The resultant pressure stimulus (sub-threshold stimulus plus noise) for the two noise bandwidths (maximum frequency 400 Hz and 1600 Hz) is shown, respectively, in Fig. 4b,c. The addition of noise to the sub-threshold pressure enables the resultant pressure to cross the threshold occasionally, modelled here as a spike of value 1. In other words, the sub-threshold pressure is enhanced by the noise—this could be broadly defined as “stochastic resonance”44. Comparing the narrow bandwidth noise (maximum frequency 400 Hz) in Fig. 4b to the wide bandwidth noise (maximum frequency 1600 Hz) in Fig. 4c, it is clear that the frequency of crossing is low for the former but much higher for the latter. Moreover, increasing the maximum bandwidth frequency (from 400 to 4000 Hz) increases the frequency of threshold crossing, as shown in Fig. 4d. A higher frequency of threshold crossing by the resultant pressure stimulus leads to a higher frequency of action potential produced by the mechanoreceptor, and therefore a higher frequency of nerve impulse transmitted to the brain for balance control.
Our model suggests that, in both the firm and compliant surface experiments, although the addition of mechanical noise to a sub-threshold pressure stimulus results in some transmission of nerve impulses to the brain for both the wide and narrow bandwidth noise, the frequency of transmission is negligible for the latter but significantly higher for the former. For the compliant surface experiment, this would explain why the wide but not narrow bandwidth noise improved balance compared to control since the increase in frequency of nerve impulse transmission is significant only for the former. The same explanation applies to why balance is improved for the wide bandwidth noise compared to the narrow bandwidth noise.

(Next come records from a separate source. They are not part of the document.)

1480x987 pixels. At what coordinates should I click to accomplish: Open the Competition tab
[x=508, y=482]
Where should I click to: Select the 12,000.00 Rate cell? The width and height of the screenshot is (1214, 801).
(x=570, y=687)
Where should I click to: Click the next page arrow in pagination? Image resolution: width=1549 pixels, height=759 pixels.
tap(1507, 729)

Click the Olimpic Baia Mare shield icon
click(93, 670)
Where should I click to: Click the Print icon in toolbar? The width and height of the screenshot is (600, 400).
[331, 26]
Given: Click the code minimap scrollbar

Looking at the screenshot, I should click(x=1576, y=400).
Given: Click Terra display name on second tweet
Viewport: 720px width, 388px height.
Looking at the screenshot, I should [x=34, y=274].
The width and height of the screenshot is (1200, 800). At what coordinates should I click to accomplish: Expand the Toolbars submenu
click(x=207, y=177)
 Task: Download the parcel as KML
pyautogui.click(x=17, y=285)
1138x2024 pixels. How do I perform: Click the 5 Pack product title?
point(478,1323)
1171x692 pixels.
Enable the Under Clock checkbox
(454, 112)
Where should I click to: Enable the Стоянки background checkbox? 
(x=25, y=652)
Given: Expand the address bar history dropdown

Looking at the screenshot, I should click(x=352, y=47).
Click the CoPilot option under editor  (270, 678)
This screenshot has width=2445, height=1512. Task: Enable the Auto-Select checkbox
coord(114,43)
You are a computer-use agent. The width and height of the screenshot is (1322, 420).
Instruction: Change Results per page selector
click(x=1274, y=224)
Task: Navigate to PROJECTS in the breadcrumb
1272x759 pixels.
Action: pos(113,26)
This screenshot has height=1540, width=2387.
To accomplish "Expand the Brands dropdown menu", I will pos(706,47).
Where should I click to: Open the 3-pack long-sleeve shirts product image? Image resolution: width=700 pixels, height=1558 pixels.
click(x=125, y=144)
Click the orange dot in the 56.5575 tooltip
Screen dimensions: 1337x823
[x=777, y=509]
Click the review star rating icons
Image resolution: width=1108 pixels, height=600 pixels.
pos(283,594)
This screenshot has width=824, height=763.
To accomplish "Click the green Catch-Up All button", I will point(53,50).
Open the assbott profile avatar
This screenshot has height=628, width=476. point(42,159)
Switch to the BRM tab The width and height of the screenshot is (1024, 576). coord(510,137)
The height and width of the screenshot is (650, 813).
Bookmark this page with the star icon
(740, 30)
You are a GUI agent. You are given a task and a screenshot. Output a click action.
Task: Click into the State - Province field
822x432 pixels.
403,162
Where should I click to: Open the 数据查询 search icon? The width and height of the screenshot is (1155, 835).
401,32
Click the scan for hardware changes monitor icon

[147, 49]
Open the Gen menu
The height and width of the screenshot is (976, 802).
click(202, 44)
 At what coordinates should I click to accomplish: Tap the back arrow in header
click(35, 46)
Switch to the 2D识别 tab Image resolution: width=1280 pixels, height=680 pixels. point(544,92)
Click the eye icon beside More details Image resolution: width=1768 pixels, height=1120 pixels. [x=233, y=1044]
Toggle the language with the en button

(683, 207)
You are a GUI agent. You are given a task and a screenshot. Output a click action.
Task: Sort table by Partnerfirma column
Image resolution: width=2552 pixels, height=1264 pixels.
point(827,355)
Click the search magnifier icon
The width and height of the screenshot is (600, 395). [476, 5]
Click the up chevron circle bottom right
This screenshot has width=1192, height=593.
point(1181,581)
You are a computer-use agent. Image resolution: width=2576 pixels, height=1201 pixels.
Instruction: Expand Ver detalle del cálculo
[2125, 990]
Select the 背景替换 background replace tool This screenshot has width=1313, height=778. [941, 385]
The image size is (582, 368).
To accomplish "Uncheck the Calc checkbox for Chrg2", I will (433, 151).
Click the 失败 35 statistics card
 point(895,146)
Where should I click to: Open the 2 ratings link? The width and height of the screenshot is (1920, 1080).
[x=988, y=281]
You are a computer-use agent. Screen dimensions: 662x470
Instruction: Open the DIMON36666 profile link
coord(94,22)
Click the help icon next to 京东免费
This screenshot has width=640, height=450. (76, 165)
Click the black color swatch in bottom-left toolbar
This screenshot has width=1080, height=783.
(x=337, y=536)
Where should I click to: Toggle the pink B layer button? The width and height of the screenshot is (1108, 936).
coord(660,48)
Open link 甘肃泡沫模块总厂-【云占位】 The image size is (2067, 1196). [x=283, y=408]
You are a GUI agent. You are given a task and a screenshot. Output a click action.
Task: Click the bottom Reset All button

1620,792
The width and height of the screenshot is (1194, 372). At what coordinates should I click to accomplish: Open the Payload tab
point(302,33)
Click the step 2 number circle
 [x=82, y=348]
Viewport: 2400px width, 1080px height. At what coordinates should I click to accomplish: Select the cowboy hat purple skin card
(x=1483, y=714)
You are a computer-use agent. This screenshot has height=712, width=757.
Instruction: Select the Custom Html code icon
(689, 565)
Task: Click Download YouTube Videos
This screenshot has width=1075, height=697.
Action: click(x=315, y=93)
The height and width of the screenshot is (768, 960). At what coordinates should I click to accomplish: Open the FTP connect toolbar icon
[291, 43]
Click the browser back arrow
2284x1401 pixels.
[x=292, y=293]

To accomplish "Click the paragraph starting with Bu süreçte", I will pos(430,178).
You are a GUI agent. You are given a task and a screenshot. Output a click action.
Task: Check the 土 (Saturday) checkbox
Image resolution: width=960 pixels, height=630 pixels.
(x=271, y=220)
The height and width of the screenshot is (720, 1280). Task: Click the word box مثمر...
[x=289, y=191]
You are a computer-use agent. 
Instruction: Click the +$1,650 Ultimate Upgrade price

For the firm surface experiment, the reason why similar balance improvements were not observed might be because the healthy young subjects already have near-optimal or optimal balance on this surface in the absence of noise. The frequency of nerve impulses transmitted to the brain is already sufficiently high in the absence of noise, and thus the brain has sufficient information to maintain optimal balance. Therefore, the increase in information sent to the brain with the application of the wide bandwidth mechanical noise does not result in any further improvement in balance. In contrast, a degraded somatosensation is mimicked45,46 on the compliant surface, which results in a comparatively lower frequency of nerve impulse transmission to the brain, and thus non-optimal balance for the same subjects. It is therefore possible to improve balance in this case with the addition of the wide bandwidth mechanical noise.
Limitations
The main limitation of the current study was the small sample size. This study was intended as a first effort hypothesis-generating study. As such, we chose a similar sample size to other first-effort research in the field16,17,19. Nevertheless, to minimize the effects of the small sample size, we increased the reliability of the sampled results by increasing the number of intra-subject repetitions per test case to improve the intra-class correlation coefficient (ICC) of the data sample in accordance with recommended guidelines34. Future study will use a larger sample size to validate our present study and test our hypothesis. Additionally, due to our small sample size, we did not correct for multiple comparisons to avoid reducing the statistical power of our study and artificially inflate the probability of type II errors.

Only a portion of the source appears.